- [WHAT THE TASK REQUIRES]
Please show every line in the entries below that includes the word "được".
*** RECORDS TO USE ***
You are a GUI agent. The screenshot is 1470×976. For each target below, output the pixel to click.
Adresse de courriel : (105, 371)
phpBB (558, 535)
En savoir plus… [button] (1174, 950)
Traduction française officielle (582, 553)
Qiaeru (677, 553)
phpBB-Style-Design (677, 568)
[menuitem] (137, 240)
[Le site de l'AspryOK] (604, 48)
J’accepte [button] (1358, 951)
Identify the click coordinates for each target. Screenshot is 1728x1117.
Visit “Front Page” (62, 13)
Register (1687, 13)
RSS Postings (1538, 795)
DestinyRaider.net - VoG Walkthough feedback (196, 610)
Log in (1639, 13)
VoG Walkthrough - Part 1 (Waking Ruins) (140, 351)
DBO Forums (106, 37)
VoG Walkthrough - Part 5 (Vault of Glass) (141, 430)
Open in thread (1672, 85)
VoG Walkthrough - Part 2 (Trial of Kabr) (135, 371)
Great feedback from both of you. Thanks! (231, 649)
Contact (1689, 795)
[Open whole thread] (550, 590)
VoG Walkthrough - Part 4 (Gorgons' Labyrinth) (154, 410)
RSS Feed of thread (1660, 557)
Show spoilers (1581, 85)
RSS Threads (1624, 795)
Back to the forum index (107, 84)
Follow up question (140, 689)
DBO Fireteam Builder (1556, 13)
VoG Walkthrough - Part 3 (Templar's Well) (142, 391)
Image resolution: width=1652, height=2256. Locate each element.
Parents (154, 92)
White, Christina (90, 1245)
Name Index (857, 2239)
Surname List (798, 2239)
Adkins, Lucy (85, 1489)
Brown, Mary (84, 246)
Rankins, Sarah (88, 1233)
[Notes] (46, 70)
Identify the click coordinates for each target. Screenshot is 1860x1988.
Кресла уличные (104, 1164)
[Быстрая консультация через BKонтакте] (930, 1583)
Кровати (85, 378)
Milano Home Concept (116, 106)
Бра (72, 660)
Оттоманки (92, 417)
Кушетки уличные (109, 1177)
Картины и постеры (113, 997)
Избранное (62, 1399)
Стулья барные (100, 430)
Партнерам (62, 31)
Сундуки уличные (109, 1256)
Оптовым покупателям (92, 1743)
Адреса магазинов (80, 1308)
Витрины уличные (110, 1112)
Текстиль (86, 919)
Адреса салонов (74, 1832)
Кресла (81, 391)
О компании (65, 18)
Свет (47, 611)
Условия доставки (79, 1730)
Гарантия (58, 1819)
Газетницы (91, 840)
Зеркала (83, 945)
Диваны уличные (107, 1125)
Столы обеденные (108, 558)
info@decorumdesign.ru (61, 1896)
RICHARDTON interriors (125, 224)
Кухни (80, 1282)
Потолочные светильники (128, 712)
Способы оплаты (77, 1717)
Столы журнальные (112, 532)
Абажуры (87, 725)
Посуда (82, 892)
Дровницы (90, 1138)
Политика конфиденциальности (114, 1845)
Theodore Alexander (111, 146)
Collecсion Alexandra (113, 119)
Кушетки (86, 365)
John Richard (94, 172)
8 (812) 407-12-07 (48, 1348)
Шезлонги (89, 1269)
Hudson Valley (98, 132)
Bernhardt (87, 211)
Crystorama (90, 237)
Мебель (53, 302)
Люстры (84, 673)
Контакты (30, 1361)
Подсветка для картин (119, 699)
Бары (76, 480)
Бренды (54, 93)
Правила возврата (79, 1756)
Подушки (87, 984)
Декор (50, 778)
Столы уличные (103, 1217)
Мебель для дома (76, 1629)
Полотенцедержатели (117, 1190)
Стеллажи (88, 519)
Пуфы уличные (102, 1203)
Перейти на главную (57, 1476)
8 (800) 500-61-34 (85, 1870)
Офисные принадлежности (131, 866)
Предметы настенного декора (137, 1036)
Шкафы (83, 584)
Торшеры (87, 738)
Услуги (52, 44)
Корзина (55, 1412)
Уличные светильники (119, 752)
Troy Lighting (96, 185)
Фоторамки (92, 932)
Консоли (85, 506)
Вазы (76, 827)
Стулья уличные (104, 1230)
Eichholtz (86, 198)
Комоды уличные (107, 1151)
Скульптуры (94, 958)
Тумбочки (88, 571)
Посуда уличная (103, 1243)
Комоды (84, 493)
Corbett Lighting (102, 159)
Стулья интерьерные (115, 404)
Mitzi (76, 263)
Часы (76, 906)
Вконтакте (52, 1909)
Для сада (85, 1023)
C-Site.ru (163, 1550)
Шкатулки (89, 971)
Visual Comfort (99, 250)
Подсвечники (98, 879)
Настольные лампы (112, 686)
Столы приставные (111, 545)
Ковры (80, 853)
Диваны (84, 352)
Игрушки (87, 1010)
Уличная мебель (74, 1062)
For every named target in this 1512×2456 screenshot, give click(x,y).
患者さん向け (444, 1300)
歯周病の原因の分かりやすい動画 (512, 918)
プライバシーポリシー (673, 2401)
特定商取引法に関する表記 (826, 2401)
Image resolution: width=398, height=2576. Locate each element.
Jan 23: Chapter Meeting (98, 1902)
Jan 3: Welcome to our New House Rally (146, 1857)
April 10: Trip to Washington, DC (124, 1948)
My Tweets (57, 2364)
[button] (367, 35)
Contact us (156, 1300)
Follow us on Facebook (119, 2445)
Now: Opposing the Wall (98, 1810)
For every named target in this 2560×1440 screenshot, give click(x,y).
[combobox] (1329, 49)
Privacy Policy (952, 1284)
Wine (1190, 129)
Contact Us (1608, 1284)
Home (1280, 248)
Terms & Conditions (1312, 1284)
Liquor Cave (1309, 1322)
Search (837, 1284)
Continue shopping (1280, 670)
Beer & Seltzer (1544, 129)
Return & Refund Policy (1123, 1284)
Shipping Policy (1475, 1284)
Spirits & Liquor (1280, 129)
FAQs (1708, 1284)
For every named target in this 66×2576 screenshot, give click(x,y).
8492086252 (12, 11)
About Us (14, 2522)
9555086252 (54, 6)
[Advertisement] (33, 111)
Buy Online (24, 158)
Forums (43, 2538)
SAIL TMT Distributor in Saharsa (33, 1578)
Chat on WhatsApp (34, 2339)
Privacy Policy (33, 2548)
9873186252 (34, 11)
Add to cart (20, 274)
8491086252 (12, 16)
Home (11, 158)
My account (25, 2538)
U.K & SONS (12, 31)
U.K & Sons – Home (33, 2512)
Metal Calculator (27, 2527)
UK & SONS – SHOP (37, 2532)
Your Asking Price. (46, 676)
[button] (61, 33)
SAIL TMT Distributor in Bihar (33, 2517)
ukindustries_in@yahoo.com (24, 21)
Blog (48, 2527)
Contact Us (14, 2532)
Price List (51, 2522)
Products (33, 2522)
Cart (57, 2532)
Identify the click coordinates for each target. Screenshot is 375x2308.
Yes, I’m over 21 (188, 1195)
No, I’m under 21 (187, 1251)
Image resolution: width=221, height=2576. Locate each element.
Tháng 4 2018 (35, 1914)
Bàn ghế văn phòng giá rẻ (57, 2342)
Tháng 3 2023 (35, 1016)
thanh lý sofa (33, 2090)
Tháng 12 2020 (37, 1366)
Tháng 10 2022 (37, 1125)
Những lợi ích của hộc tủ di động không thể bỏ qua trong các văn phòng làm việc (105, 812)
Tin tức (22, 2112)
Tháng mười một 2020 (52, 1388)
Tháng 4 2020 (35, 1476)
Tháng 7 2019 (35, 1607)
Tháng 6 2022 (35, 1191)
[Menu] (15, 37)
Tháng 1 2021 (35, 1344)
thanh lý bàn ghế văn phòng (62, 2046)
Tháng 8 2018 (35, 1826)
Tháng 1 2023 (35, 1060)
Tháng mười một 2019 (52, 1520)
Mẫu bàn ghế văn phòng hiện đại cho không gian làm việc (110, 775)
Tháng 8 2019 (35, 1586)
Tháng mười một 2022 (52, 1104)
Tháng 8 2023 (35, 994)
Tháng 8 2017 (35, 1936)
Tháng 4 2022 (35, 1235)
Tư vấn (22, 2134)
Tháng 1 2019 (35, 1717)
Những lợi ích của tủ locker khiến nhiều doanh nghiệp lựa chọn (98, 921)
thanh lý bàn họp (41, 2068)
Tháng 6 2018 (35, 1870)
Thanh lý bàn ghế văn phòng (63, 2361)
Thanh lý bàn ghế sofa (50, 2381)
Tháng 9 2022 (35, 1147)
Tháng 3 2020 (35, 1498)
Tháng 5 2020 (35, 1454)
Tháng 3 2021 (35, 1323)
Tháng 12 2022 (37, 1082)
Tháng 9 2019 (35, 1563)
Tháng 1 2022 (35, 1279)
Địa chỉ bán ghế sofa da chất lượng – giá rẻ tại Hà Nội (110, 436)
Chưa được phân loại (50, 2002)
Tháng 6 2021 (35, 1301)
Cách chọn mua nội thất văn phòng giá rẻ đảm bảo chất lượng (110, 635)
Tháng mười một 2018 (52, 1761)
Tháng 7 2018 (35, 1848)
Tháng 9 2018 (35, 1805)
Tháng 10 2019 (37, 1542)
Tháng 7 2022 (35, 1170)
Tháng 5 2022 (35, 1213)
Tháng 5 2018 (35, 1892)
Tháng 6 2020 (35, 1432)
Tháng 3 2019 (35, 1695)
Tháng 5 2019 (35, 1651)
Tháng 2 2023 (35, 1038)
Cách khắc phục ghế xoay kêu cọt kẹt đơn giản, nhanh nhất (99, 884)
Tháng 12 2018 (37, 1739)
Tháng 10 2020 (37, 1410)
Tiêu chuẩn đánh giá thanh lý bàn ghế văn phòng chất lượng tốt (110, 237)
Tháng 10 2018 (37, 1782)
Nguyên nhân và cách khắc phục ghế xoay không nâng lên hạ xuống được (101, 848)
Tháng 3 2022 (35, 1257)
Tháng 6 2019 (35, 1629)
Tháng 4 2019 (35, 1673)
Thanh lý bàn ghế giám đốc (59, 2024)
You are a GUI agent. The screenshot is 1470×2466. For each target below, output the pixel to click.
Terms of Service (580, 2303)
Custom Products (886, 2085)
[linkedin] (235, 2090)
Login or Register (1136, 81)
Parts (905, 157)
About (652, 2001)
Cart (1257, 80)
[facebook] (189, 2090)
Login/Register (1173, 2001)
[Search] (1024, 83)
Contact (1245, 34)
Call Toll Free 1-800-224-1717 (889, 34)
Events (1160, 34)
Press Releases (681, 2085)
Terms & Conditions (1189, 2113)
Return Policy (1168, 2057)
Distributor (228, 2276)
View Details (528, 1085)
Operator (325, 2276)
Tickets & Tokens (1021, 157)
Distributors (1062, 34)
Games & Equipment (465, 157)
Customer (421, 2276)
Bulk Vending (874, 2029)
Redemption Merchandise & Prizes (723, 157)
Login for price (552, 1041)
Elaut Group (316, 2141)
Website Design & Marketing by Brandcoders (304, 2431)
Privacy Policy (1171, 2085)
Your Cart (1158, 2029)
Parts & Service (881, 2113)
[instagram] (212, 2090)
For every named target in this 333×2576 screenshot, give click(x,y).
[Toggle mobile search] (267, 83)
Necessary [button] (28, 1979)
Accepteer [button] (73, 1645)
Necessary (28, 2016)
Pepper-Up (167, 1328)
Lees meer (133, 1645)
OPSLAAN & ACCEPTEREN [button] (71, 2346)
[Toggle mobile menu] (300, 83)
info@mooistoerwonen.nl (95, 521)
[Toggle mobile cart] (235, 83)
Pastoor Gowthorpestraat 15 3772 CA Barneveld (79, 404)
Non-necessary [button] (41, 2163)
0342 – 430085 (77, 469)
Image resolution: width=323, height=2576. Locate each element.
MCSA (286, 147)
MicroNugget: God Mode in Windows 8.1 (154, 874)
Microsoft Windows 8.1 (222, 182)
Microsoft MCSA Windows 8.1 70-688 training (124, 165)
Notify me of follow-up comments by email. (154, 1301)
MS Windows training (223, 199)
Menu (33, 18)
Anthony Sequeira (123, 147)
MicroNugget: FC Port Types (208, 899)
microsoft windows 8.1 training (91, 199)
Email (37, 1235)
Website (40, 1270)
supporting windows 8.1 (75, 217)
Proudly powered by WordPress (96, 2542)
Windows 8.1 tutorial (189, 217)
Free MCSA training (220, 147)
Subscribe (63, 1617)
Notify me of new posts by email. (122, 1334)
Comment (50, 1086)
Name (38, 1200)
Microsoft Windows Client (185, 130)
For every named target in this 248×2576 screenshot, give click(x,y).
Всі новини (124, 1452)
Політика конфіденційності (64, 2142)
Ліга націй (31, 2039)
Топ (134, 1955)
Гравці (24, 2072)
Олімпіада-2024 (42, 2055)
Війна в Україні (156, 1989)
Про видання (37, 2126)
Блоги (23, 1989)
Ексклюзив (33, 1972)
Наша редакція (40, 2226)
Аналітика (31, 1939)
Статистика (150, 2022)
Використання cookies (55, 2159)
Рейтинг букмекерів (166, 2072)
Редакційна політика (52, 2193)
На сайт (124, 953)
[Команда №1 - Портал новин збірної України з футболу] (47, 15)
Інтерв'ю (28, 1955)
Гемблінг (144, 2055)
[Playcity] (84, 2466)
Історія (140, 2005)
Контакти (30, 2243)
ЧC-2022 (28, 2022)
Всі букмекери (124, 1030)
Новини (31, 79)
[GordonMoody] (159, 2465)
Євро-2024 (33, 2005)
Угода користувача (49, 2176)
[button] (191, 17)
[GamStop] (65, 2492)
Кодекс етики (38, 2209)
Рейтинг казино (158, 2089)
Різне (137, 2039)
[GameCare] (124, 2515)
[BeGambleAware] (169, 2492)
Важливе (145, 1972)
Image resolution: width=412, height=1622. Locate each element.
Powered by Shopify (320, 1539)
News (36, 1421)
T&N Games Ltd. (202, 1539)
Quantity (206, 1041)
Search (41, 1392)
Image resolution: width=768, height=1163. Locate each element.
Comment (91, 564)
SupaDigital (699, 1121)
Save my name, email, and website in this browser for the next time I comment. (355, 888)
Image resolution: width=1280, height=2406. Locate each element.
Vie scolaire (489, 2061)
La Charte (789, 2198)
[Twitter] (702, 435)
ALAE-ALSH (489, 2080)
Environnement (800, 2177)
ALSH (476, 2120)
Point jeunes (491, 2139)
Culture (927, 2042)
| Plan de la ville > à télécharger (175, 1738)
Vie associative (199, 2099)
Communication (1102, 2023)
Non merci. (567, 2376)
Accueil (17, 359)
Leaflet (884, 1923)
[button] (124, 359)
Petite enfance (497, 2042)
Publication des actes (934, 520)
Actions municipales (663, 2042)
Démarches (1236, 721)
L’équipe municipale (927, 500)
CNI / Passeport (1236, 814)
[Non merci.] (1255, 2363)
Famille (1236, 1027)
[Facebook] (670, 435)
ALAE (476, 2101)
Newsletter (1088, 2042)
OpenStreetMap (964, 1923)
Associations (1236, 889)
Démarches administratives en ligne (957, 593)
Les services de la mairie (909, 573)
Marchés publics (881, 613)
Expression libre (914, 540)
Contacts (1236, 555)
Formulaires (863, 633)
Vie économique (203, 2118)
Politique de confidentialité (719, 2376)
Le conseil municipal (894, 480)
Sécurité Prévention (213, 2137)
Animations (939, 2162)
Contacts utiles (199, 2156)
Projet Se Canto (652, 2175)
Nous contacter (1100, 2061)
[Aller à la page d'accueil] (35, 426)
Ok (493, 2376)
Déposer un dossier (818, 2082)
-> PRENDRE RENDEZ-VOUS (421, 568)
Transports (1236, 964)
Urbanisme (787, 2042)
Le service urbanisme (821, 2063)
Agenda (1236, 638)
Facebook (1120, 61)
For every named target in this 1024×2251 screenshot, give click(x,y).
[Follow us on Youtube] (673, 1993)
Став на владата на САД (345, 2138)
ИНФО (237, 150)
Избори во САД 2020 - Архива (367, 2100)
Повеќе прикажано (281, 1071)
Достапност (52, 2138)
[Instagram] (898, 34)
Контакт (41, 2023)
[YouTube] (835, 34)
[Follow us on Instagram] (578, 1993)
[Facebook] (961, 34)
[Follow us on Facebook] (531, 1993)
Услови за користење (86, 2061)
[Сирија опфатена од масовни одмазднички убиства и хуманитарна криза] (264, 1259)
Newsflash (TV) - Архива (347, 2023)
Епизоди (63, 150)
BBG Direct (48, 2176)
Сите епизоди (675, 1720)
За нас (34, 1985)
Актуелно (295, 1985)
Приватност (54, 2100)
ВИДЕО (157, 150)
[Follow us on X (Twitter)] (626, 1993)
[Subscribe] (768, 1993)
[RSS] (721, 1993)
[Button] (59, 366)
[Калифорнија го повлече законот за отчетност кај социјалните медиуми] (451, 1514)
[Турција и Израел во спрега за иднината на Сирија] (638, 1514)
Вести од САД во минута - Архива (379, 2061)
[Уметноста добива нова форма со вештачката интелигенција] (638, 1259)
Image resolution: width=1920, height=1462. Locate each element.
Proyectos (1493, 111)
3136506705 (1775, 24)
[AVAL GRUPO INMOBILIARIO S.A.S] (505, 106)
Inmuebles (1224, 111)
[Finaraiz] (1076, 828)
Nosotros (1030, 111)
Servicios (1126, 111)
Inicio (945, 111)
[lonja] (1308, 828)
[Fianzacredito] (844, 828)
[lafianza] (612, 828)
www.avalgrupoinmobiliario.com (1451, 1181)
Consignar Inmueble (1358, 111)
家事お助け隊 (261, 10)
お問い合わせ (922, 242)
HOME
***
- [SOLUTION BELOW]
Chưa được phân loại (50, 2002)
Nguyên nhân và cách khắc phục ghế xoay không nâng lên hạ xuống được (101, 848)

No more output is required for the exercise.